* _Work to complete_:
Please return the lines below verbatim, beginning at the one that has "The width and height of the screenshot is (1020, 638)." and stopping after the one that has "Open the Name sort value dropdown", and add no other lines.

(Collected data)
★ ★ ★ ★

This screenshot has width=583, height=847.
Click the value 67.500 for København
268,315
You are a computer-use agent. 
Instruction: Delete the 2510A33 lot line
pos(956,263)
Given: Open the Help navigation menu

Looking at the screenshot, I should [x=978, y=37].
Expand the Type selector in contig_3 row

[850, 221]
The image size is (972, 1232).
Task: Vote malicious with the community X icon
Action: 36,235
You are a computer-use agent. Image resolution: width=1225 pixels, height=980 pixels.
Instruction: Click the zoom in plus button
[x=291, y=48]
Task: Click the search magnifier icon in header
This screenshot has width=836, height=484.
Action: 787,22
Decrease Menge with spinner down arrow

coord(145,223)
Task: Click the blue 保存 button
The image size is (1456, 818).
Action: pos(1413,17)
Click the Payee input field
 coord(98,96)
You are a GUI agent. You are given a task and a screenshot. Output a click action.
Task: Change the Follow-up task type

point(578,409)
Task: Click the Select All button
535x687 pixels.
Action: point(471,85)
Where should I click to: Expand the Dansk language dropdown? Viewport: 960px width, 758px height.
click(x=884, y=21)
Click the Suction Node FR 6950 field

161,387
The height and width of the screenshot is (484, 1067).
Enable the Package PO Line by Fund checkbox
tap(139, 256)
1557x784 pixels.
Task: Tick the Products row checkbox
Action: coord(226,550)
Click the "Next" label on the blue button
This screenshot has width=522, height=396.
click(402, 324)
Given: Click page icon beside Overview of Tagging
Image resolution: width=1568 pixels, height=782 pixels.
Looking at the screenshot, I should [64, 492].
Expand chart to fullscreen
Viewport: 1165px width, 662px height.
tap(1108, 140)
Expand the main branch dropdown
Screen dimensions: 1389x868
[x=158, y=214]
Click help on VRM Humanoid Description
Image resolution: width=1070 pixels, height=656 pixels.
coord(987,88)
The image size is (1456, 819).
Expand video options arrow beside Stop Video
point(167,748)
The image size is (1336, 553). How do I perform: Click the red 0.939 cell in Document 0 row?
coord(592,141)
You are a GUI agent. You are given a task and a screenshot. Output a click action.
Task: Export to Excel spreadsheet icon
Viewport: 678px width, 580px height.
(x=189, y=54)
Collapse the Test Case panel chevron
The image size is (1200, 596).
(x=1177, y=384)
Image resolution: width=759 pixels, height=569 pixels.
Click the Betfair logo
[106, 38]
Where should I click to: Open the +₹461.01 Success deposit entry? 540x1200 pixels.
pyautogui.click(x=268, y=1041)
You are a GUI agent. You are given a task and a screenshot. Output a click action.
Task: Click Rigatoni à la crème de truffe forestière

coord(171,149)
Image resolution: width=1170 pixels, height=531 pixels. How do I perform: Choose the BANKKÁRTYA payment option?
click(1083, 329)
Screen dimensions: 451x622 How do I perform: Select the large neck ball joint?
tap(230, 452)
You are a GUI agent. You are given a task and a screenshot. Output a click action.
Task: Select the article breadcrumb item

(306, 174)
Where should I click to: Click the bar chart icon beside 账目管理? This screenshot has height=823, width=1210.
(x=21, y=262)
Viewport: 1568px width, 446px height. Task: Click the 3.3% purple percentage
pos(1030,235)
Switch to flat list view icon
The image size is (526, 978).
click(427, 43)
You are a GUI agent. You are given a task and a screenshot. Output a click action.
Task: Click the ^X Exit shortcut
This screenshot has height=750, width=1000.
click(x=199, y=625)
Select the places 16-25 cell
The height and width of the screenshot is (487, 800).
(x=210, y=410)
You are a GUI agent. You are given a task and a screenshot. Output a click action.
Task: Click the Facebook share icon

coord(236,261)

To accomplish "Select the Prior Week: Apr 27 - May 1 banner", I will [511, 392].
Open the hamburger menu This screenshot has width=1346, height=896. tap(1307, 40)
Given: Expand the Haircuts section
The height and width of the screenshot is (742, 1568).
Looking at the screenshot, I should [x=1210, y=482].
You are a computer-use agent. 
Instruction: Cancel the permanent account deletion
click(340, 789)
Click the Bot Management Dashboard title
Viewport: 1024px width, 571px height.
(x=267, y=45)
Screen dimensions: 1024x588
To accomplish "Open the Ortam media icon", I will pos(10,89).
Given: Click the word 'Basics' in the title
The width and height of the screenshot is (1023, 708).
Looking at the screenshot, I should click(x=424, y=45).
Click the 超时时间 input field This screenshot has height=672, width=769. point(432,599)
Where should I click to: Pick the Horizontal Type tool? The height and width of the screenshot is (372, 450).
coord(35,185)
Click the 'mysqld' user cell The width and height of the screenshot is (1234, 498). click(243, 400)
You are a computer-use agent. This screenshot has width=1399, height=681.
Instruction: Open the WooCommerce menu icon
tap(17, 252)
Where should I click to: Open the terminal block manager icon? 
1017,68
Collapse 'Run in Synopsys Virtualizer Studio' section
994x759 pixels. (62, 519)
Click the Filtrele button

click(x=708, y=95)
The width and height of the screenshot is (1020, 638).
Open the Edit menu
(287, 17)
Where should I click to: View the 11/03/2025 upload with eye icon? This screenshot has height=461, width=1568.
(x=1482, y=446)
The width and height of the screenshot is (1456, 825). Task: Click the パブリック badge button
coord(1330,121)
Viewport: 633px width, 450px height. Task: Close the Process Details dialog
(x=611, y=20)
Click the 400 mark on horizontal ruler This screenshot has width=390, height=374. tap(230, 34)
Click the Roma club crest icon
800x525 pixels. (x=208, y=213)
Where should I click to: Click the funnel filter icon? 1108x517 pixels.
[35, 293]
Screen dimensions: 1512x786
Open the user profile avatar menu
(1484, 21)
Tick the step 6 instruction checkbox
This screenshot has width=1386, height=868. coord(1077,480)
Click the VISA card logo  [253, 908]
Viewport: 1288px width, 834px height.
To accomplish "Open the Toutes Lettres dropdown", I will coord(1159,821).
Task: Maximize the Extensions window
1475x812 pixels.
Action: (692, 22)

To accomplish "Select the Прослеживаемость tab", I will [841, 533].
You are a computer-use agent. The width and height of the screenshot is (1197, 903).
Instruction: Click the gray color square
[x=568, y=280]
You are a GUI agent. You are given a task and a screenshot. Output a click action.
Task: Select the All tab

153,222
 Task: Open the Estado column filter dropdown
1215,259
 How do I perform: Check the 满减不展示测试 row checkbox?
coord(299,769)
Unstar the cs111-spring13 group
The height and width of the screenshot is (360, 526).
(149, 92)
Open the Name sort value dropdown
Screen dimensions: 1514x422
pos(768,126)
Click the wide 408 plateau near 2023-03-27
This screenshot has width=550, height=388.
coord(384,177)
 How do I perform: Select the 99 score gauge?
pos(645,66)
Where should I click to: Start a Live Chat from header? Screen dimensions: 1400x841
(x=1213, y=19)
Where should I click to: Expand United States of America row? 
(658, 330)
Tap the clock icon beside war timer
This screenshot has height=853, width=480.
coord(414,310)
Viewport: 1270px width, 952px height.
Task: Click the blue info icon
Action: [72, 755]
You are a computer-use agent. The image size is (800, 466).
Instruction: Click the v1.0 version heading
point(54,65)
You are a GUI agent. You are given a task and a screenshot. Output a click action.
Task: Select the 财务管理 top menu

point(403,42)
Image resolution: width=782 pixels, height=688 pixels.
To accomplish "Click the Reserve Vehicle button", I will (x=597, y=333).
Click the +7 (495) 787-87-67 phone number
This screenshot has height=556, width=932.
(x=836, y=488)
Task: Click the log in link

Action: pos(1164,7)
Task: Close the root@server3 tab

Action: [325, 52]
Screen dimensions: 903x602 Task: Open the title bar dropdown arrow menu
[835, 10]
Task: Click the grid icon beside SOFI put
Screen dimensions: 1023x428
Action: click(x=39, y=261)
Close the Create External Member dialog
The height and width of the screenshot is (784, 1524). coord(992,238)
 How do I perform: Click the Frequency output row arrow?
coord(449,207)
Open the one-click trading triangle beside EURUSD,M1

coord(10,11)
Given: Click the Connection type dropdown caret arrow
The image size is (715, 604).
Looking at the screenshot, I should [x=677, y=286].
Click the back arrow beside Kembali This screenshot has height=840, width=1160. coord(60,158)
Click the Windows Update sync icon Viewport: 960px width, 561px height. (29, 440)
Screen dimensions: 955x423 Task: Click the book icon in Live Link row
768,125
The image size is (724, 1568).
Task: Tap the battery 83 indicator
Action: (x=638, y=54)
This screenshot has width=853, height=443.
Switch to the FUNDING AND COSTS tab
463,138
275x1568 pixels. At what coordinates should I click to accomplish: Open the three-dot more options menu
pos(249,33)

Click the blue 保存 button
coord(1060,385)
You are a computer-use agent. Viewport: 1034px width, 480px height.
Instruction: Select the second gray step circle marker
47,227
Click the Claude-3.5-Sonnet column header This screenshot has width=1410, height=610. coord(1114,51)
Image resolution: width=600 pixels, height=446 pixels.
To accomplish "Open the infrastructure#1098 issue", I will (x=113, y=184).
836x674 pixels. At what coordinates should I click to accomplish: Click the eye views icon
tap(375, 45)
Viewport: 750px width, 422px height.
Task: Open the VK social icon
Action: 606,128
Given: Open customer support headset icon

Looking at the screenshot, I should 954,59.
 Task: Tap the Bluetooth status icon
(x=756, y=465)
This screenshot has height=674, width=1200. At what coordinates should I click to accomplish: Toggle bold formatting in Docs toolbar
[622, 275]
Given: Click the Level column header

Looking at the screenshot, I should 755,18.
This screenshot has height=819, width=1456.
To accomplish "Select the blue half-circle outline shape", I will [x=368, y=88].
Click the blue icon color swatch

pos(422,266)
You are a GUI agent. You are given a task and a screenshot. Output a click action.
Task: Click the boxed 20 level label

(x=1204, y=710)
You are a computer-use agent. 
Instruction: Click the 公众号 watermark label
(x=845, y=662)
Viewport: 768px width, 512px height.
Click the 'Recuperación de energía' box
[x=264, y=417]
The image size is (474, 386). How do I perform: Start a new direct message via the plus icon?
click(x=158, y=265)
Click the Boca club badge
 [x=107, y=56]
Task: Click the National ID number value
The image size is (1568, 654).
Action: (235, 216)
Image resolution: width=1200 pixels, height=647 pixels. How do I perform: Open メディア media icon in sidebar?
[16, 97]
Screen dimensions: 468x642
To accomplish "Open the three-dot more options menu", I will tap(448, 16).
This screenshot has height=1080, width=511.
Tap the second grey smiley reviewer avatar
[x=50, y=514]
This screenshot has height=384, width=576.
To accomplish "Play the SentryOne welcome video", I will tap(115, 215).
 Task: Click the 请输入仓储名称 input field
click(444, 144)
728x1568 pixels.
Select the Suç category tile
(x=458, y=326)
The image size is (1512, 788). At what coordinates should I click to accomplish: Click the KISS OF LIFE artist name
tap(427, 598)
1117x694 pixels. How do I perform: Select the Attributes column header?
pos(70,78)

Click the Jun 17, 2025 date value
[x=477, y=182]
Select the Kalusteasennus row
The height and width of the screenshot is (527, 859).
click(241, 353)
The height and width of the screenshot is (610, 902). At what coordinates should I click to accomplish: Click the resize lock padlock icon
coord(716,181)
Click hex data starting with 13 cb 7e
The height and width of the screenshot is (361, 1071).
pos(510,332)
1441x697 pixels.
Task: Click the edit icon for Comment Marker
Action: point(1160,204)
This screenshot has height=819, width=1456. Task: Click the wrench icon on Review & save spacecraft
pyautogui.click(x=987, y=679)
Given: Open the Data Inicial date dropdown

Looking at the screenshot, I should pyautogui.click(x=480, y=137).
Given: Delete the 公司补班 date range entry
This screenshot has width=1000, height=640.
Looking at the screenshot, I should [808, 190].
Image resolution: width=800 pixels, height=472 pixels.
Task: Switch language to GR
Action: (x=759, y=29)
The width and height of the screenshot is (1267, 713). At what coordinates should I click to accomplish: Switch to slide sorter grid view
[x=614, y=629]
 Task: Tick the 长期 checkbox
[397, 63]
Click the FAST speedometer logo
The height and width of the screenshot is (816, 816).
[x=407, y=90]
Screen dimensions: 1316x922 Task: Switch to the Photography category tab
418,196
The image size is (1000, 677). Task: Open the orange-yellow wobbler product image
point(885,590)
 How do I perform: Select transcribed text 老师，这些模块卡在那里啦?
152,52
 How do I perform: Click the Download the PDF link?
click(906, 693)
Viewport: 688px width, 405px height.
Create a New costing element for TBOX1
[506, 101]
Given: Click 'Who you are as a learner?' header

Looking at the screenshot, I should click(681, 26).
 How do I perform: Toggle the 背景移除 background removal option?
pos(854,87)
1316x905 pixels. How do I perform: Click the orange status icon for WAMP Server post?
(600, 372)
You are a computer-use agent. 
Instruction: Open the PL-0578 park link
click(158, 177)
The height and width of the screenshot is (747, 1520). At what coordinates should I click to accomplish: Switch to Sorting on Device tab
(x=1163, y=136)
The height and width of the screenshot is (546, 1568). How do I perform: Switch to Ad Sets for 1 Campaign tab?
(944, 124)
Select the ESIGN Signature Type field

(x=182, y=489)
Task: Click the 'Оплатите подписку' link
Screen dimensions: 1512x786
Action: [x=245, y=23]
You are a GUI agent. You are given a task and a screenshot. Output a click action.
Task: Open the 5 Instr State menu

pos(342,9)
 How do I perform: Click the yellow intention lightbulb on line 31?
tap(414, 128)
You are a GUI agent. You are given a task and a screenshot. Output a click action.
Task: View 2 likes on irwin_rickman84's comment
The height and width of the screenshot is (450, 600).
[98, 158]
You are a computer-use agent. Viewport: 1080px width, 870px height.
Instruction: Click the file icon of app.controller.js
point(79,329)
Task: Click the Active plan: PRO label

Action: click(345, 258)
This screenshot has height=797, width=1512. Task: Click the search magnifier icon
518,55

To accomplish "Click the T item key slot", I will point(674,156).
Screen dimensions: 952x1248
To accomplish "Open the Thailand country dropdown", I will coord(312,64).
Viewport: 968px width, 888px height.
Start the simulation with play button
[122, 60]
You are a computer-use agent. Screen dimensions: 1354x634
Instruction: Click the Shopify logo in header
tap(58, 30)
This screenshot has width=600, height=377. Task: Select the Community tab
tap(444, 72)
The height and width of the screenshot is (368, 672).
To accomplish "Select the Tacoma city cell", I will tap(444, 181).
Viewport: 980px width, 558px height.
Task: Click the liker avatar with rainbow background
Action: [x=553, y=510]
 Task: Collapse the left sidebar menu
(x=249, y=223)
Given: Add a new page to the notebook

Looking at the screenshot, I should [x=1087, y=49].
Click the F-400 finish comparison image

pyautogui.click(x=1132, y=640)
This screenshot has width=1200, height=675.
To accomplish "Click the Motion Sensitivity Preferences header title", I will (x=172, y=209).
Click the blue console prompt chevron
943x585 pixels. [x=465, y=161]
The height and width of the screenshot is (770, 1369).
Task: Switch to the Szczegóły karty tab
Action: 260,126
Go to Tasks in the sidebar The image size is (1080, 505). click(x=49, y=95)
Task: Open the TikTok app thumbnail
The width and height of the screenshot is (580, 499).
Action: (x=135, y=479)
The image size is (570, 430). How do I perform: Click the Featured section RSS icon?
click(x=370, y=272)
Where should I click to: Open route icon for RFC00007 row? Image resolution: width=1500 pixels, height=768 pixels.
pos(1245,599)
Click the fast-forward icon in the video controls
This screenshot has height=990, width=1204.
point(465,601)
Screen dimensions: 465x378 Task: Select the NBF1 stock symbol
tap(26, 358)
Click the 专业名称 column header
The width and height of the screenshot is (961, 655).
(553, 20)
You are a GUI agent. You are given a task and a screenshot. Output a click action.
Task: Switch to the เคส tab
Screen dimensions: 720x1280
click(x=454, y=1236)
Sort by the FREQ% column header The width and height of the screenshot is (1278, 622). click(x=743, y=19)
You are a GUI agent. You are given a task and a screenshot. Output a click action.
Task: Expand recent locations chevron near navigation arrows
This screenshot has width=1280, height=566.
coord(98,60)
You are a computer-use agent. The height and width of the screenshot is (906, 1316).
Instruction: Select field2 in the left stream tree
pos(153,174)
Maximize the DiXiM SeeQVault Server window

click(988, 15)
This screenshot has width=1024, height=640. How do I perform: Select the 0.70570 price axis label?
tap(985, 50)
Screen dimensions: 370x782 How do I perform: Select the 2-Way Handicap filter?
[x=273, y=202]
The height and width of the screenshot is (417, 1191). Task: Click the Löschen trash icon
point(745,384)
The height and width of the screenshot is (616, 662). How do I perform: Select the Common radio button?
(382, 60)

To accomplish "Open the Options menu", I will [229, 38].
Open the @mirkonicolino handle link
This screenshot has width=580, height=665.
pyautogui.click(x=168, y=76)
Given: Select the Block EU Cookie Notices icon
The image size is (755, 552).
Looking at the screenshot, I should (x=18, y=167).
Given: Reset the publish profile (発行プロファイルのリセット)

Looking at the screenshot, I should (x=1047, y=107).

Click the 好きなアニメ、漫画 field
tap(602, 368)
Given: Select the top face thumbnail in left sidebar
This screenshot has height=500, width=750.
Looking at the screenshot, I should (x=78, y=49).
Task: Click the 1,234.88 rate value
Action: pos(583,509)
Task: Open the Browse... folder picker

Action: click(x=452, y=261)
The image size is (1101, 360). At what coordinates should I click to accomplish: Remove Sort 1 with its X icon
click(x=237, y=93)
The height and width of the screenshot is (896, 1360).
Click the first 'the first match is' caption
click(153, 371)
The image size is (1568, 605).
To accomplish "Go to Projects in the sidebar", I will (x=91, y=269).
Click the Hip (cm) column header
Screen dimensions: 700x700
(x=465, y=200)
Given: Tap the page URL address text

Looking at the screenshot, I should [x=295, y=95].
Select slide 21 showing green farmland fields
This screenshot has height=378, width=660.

★ ★ ★ ★

* _Answer section_:
The width and height of the screenshot is (1020, 638).
Open the Edit menu
(287, 17)
Where should I click to: View the 11/03/2025 upload with eye icon? This screenshot has height=461, width=1568.
(x=1482, y=446)
The width and height of the screenshot is (1456, 825). Task: Click the パブリック badge button
coord(1330,121)
Viewport: 633px width, 450px height. Task: Close the Process Details dialog
(x=611, y=20)
Click the 400 mark on horizontal ruler This screenshot has width=390, height=374. tap(230, 34)
Click the Roma club crest icon
800x525 pixels. (x=208, y=213)
Where should I click to: Click the funnel filter icon? 1108x517 pixels.
[35, 293]
Screen dimensions: 1512x786
Open the user profile avatar menu
(1484, 21)
Tick the step 6 instruction checkbox
This screenshot has width=1386, height=868. coord(1077,480)
Click the VISA card logo  [253, 908]
Viewport: 1288px width, 834px height.
To accomplish "Open the Toutes Lettres dropdown", I will coord(1159,821).
Task: Maximize the Extensions window
1475x812 pixels.
Action: (692, 22)

To accomplish "Select the Прослеживаемость tab", I will [841, 533].
You are a computer-use agent. The width and height of the screenshot is (1197, 903).
Instruction: Click the gray color square
[x=568, y=280]
You are a GUI agent. You are given a task and a screenshot. Output a click action.
Task: Select the All tab

153,222
 Task: Open the Estado column filter dropdown
1215,259
 How do I perform: Check the 满减不展示测试 row checkbox?
coord(299,769)
Unstar the cs111-spring13 group
The height and width of the screenshot is (360, 526).
(149, 92)
Open the Name sort value dropdown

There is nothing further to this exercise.